Les dejo: voy a ver si me caliento. Y no sean malpensados.
3 Comments:
Debería leer más este blog (apenas lo hago cuando me lo referencian las alertas de google): siempre hay un latido de literatura de lo cotidiano, como con un eco de Auster, y un pulso de letraherido. Me encanta cómo hablas de (y cómo miras a) las mujeres. A mí me lo suelen reprochar ellas, quizá porque los miopes enfocamos con demasiada explicitud y porque se ha vuelto como mal visto hablar de lo que más nos interesa. A veces, querido Javier, te imagino un poco como esos amigos brooklynianos de Auster, que hablan de sus cosas mientras miran pasar a una mujer marcando el tiempo de la vida con sus tacones. Hoy estoy en el Sur y también hace un frío del carajo, húmedo del Guadalquivir, con la diferencia de que estas casas, pensadas para el calor, son tan gélidas que provocan el impulso de salir a la calle a calentarse un poco. Aunque sea en trineo, como en la radio. Las calles en Navidad dan un calor humano de luces festivas, y a veces es bonito entrar en una iglesia y escuchar tenues villancicos para transportarse a la infancia, el tiempo feliz de los hojaldres tibios y el chocolate caliente. Abrazos. I.

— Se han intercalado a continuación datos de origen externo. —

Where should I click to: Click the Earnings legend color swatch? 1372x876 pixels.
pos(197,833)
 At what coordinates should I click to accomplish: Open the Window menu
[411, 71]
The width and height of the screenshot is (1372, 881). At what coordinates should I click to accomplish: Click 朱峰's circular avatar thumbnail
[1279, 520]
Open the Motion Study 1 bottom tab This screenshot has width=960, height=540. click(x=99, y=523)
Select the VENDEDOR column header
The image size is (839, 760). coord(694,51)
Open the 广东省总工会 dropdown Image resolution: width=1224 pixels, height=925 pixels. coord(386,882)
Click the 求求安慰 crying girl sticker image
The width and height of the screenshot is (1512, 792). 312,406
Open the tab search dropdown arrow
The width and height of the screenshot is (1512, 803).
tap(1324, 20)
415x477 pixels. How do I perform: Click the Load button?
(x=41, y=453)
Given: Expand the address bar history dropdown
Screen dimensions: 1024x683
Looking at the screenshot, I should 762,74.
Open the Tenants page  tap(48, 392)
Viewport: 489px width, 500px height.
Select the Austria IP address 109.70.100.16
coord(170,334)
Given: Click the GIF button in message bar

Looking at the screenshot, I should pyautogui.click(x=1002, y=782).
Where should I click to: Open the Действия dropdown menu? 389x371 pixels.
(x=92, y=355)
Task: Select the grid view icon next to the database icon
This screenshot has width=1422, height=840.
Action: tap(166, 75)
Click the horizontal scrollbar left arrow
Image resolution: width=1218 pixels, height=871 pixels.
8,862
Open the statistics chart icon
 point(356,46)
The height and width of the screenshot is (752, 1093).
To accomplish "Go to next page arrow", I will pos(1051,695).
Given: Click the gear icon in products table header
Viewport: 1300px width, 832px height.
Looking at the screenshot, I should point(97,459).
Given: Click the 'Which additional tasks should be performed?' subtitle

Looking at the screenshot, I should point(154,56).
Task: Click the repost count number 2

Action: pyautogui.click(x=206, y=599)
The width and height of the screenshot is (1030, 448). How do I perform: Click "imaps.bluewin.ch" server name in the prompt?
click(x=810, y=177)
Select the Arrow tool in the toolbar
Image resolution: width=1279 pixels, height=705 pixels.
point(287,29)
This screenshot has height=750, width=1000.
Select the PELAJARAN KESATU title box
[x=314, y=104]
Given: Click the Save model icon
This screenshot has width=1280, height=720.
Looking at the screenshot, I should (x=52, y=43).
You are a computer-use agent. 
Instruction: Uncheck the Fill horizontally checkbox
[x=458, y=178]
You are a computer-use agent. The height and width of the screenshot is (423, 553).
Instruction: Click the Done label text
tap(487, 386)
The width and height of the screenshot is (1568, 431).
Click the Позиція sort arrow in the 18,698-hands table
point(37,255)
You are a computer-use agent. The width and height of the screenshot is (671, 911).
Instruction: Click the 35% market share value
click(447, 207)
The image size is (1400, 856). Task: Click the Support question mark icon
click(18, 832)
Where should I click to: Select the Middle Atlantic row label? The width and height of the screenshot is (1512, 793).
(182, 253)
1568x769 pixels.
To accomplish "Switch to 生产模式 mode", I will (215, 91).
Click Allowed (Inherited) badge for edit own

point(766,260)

Don Ignacio, tanto por sus visitas, como por sus comentarios e incluso por haberle caído en gracia (cosa que no me explico: me suelen ver machista, soberbio y algo chulo; aunque no soy así) me considero un auténtico privilegiado. No todo el mundo tiene la suerte de recibir visitas, aun virtuales, de quien más admira. Y más en estas fechas, tan cargadas de ineludibles compromisos festivos. No soy lector de Auster, aunque me parece que voy a tener que serlo a partir de ahora. Me gusta mucho la literatura inglesa por su forma elegante, por la amabilidad implícita y explícita de sus personajes, en fin, por esa envidiada educación que se desprende de la lectura de una gran mayoría de sus autores.
La mujer, vista en sentido literario, esto es, leída, me resulta fascinante: lástima que, saliendo de la literatura, alguna pierda tantos quilates. Quizá la miopía nos ayude a ver a las mujeres no tal y como son: y, encima, algunas no lo agradecen.
Un fuerte abrazo, Ignacio. Pase unas felices fiestas. Y disfrute del calor humano de su tierra visitando a familia, viejos amigos y removiendo esos recuerdos que siempre nos traen ciertas imágenes. En ese aspecto, esta época no tiene precio: hay ciertas emociones que sólo se despiertan una vez al año.